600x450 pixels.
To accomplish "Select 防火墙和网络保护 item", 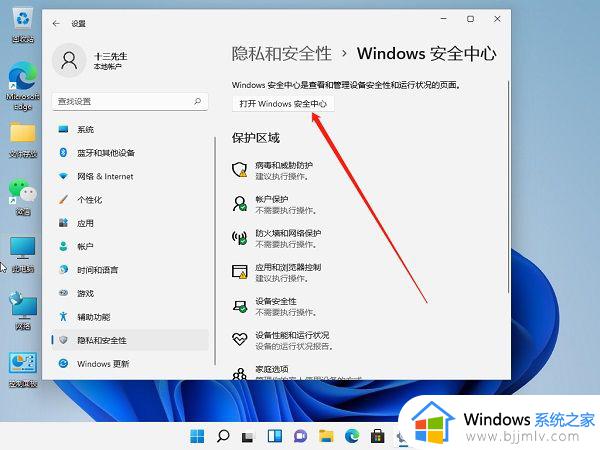I will click(x=288, y=237).
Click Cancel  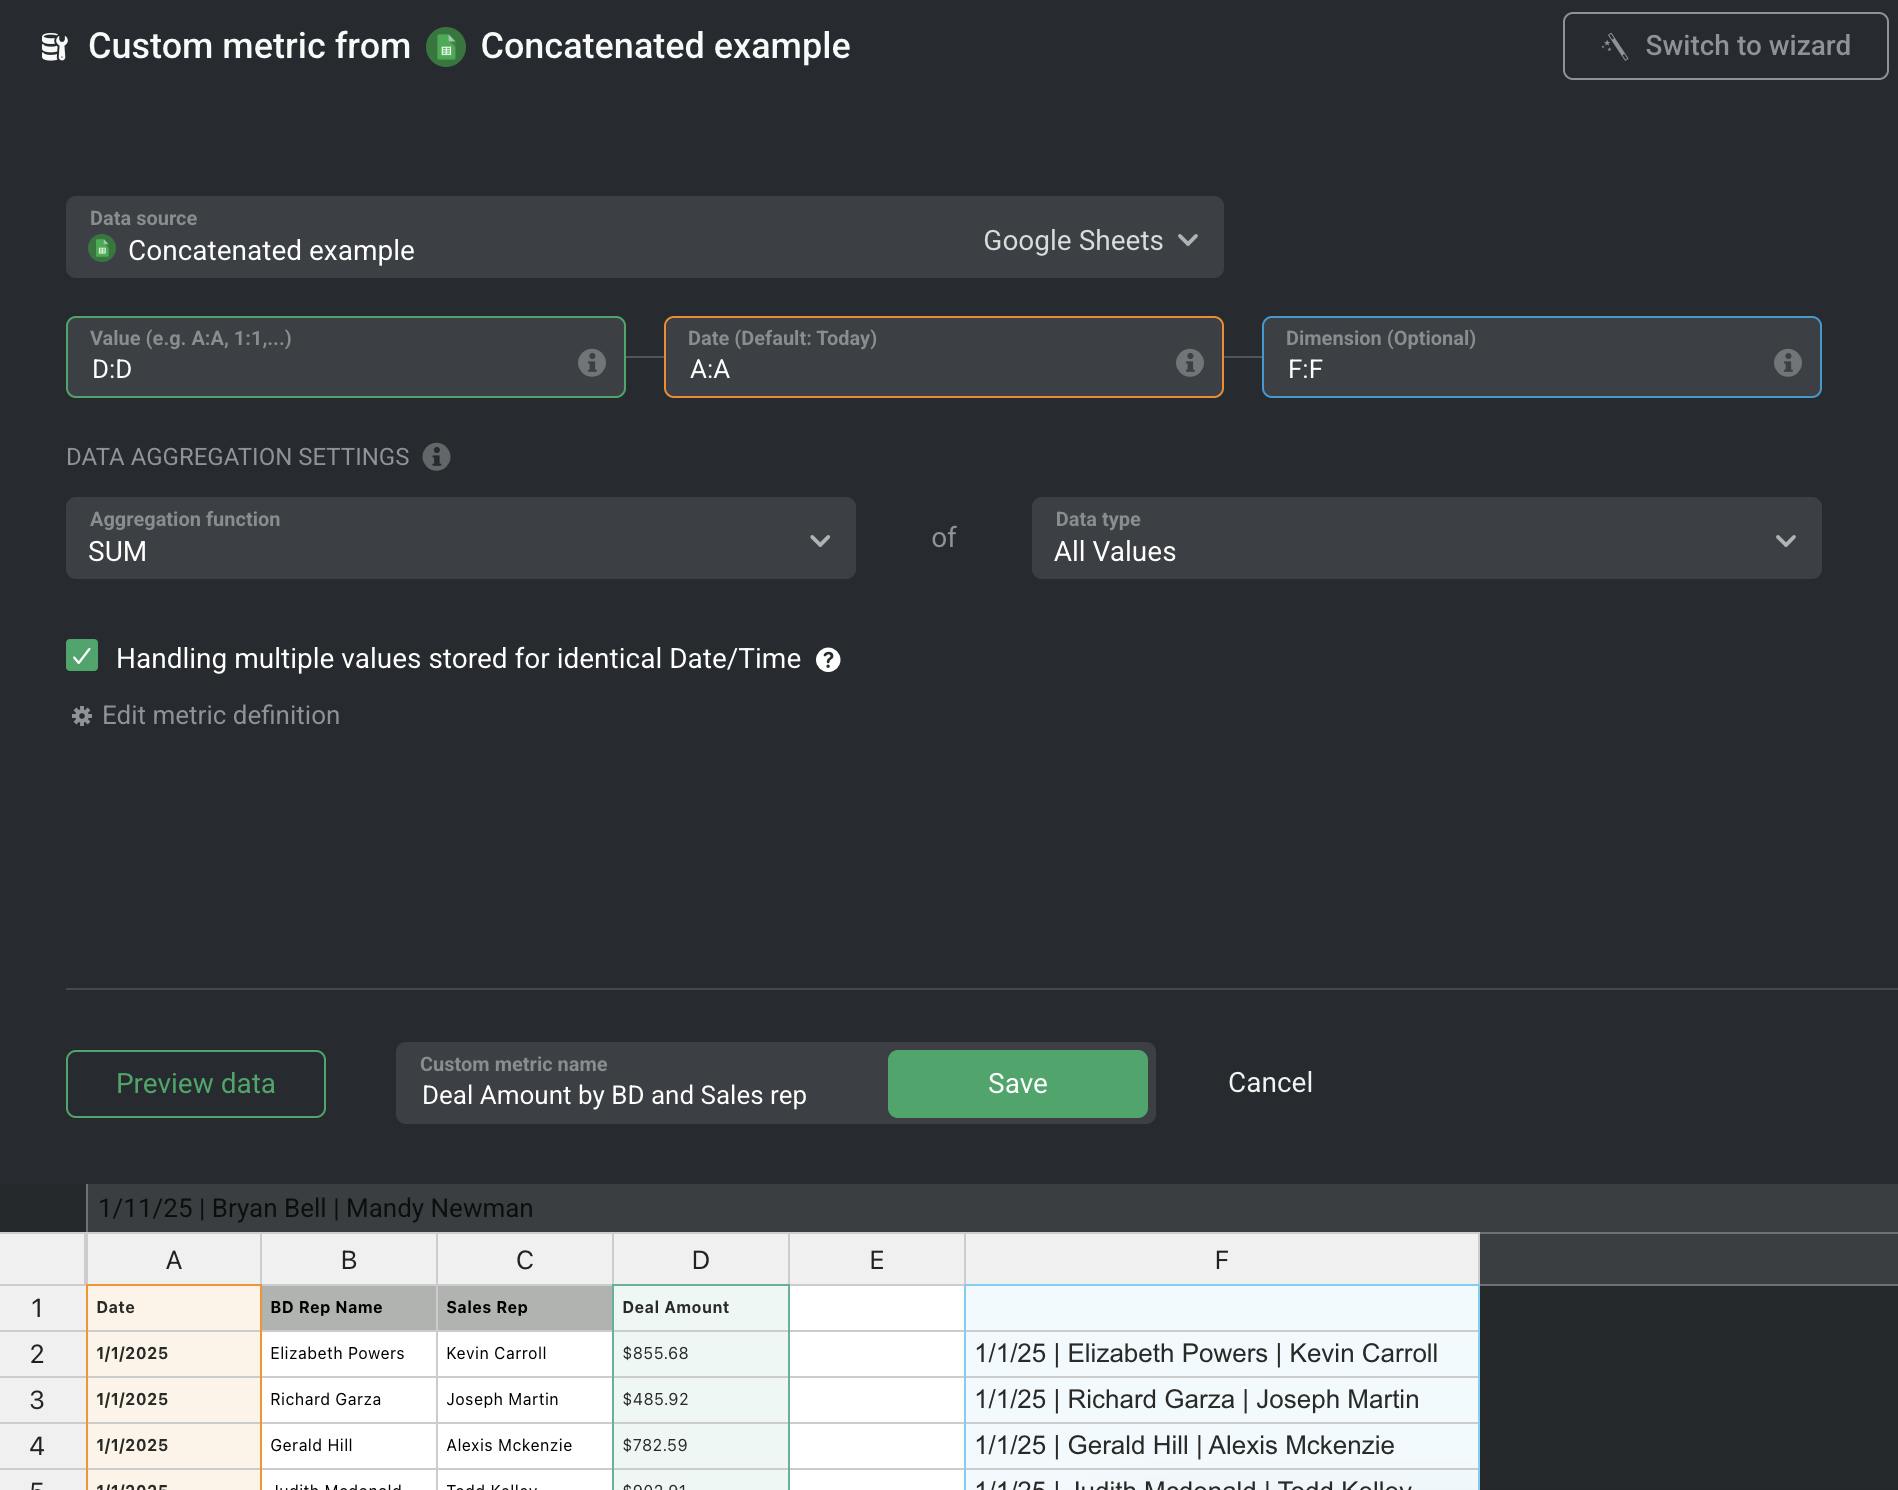pos(1270,1083)
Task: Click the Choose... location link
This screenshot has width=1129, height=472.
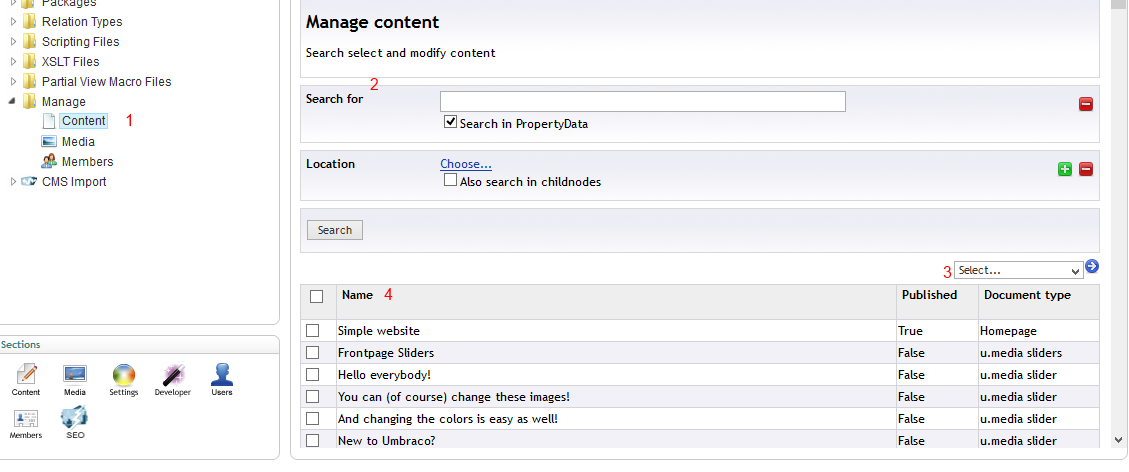Action: point(466,164)
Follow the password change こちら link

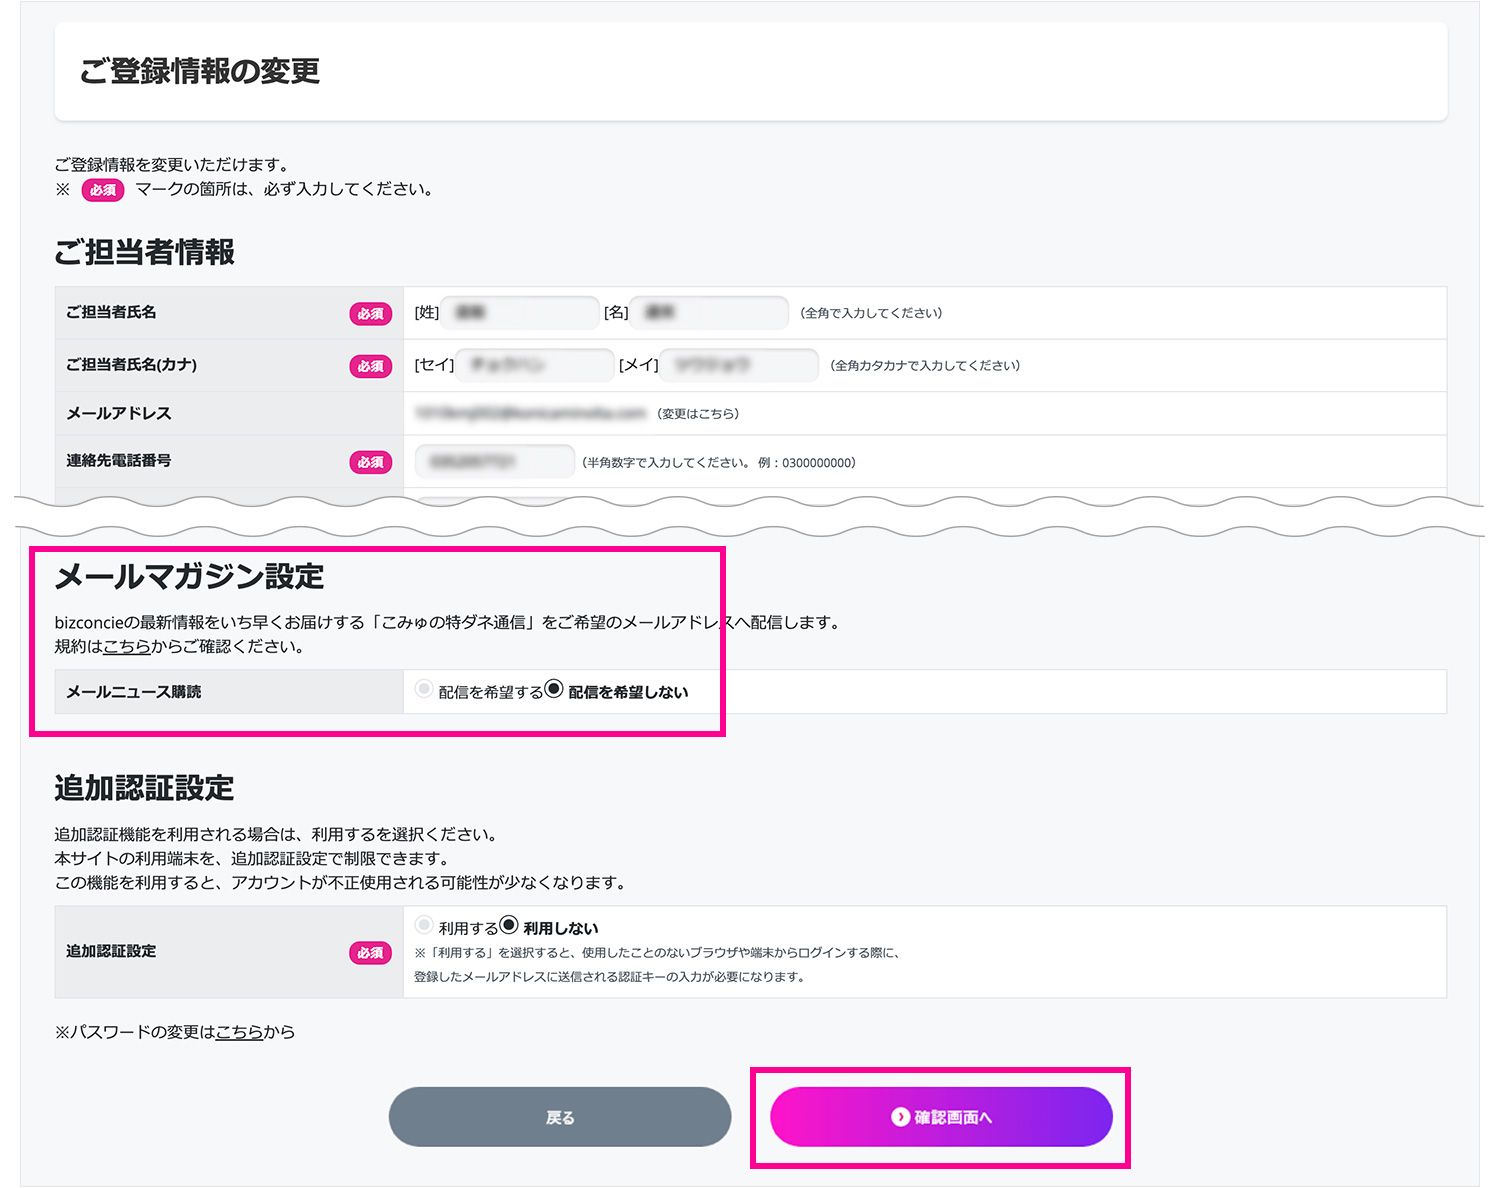click(x=240, y=1032)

◆ ◆ ◆ ◆ ◆ ◆ ◆

- **PROBLEM**
In the records above, locate the line with "This screenshot has width=1129, height=472."; output it and each line after it through the last one, exactly, omitting pictures.

- **EXERCISE OUTPUT**
This screenshot has width=1129, height=472.
Action: point(466,164)
Follow the password change こちら link

click(x=240, y=1032)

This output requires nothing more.